* [抜粋]:

####

夏という言葉は様々な光景を思い浮かばせます。暑い日差し、海岸、セミの鳴き声、滴る汗、梅雨。体の隅々に染みわたる暑さのせいか、振り返る季節の中でも強く印象に残ります。

「レエスティウ(L’ESTIU)」は私が一番好きな季節である夏を、大好きなスペイン料理を通して表現してくれています。空間の中に広がるオレンジの香りやさわやかなインテリア、大きな自家製ハム、様々なチーズはまるでヨーロッパの田舎町にある食堂に訪れたかのような気分にさせます。

暑さも和らぎ、涼しい秋を感じるようなある日、過ぎ去ってしまった夏の日々を思い浮かべながら「レエスティウ」が描く地中海の夏についてお伺いしました。


「レエスティウ」について、簡単に紹介していただけますか。

「レエスティウ」はバレンシア語で「夏」という意味です。私が一番好きな季節でもあり、最も美しい地中海の姿を見ることができる時期でもあります。初夏になると青々とした野菜や甘い果物が並び始めて、個人的には地中海にいた頃、一番料理が楽しくなる季節でした。「レエスティウ」は温暖な地中海の夏を一つの料理として、また一つの文化として伝えるためにデザインされた空間です。

地中海の夏を一つの文化として紹介するなんて、すごく印象的だと思います。「レエスティウ」がどんな姿なのか、もう少し詳しくお聞かせください。

何よりも、生き生きとしています。初夏になると食材もすごく新鮮なんです。スペインにいた頃、一番料理が楽しかった季節でもありました。お店に訪れていただくお客様にも、明るくて生き生きとした元気のようなものをお伝えしたくて、色々なプロジェクトを進めています。スペインの文化をどういう形で韓国の方々に伝えればいいのか、という問いからプロジェクトが始まりました。


 「レエスティウ」にとどまらず、様々な場所や媒体を通じてスペインや地中海の文化を伝えていくということでしょうか?

そうですね。私はあくまで料理人なので、色々なジャンルの料理などを通して紹介していきたいなとは思っています。

 

様々な文化がある中で「地中海の文化」を紹介しようと決心されたのは、地中海の街で暮らした経験があるからでしょうか?

####

収集データ
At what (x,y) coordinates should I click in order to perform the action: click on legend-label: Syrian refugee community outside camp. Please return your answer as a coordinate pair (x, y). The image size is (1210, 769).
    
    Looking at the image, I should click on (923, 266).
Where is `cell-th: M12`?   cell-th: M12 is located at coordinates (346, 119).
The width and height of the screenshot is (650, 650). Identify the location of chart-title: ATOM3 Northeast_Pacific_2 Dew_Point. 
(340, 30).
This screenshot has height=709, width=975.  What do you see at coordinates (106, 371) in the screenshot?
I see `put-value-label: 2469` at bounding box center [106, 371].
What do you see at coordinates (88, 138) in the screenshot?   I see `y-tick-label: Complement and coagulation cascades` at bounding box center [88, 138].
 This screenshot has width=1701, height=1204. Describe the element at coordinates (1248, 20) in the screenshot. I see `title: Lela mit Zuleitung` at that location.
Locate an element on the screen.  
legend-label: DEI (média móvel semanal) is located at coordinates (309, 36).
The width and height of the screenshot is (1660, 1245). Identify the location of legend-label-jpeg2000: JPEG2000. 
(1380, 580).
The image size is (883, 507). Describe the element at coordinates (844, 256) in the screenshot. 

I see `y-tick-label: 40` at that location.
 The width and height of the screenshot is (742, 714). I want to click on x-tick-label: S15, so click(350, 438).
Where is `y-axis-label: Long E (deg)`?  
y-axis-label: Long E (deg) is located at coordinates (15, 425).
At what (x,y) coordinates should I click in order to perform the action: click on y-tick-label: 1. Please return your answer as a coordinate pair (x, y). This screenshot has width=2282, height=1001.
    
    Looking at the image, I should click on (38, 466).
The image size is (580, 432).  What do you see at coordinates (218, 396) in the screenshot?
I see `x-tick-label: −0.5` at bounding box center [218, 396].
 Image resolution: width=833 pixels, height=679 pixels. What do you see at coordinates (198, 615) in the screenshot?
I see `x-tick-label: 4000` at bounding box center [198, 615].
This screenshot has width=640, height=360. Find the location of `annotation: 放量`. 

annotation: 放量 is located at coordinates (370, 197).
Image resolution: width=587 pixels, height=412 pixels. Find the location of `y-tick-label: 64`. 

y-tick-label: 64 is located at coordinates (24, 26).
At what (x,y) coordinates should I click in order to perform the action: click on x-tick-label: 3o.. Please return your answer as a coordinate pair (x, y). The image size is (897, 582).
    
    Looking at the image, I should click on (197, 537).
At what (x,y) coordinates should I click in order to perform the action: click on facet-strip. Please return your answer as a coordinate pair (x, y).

####

* [課題 1]:
レエスティウについての抜粋から、『「レエスティウ」はバレンシア語で「夏」という意味です。』という文を英語に訳せ。
* [課題 2]:
記録のうち「Image resolution: width=587」を含む行から「y-tick-label: 64 is」を含む行までを、JSONの文字列リストに変換せよ。両端の行を含め、一行を一つの文字列とし、空行は除くこと。

* [解答 1]:
"L'Estiu" means "summer" in Valencian.

* [解答 2]:
[
  "Image resolution: width=587 pixels, height=412 pixels. Find the location of `y-tick-label: 64`. ",
  "y-tick-label: 64 is located at coordinates (24, 26)."
]